Methods: Liver biopsy samples from chronic hepatitis B (CHB) patients were constructed into "virtual" biopsies with different lengths. The original and "virtual" samples were measured by SHG/TPEF-based technology to obtain qFibrosis score, respectively. Here, ΔqFibrosis was defined as difference of qFibrosis between original biopsy and "virtual" biopsy. Equivalence test was used to compare ΔqFibrosis with the clinically acceptable error (deviation of 0.50) in each group.

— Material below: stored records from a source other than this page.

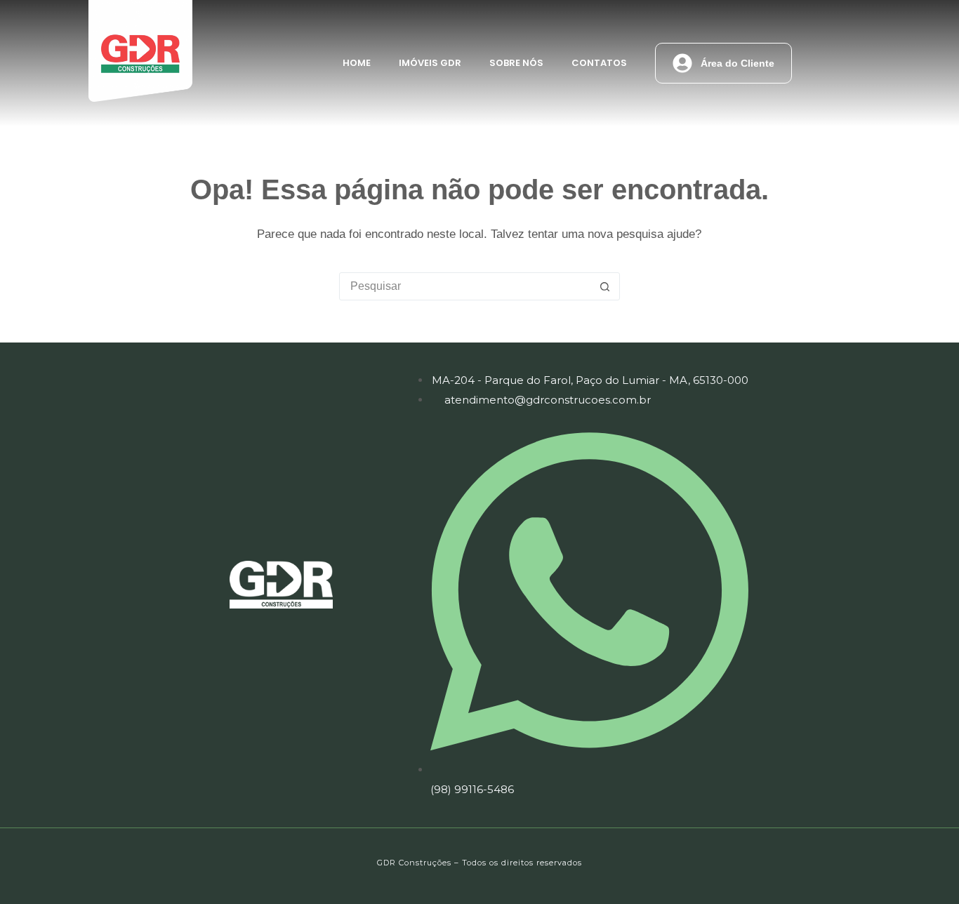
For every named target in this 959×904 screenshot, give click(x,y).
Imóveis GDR (430, 62)
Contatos (599, 62)
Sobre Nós (516, 62)
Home (357, 62)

Results: In real-world practice, qFibrosis score increased significantly with fibrosis progression in ≥ 1.5-cm-, 1.0-1.5-cm-, and 0.5-1.0-cm-long specimens (p < 0.05), compared with ≤ 0.5-cm-long specimens (p > 0.05). In virtual biopsy samples with specified length, the equivalence was confirmed in 0.5-1.0-cm- and 1.0-1.5-cm-long specimens (0.27 vs. 0.22, p < 0.001), whereas not in ≤ 0.5-cm-long specimens (0.53, p > 0.05). The number of cross-linked collagen fibers, the total and aggregated collagen proportionate area, and the collagen strings in number, length, width and perimeter showed excellent consistency with original biopsy samples in 0.5-1.0-cm- and 1.0-1.5-cm-long specimens (ICC > 0.90).
Conclusions: The use of SHG/TPEF-based image technology may give useful suggestive information in evaluation of CHB-related liver fibrosis for the short sample (biopsy length > 0.5 cm).
Keywords: Liver biopsy; Liver fibrosis; Quantification; Sampling error.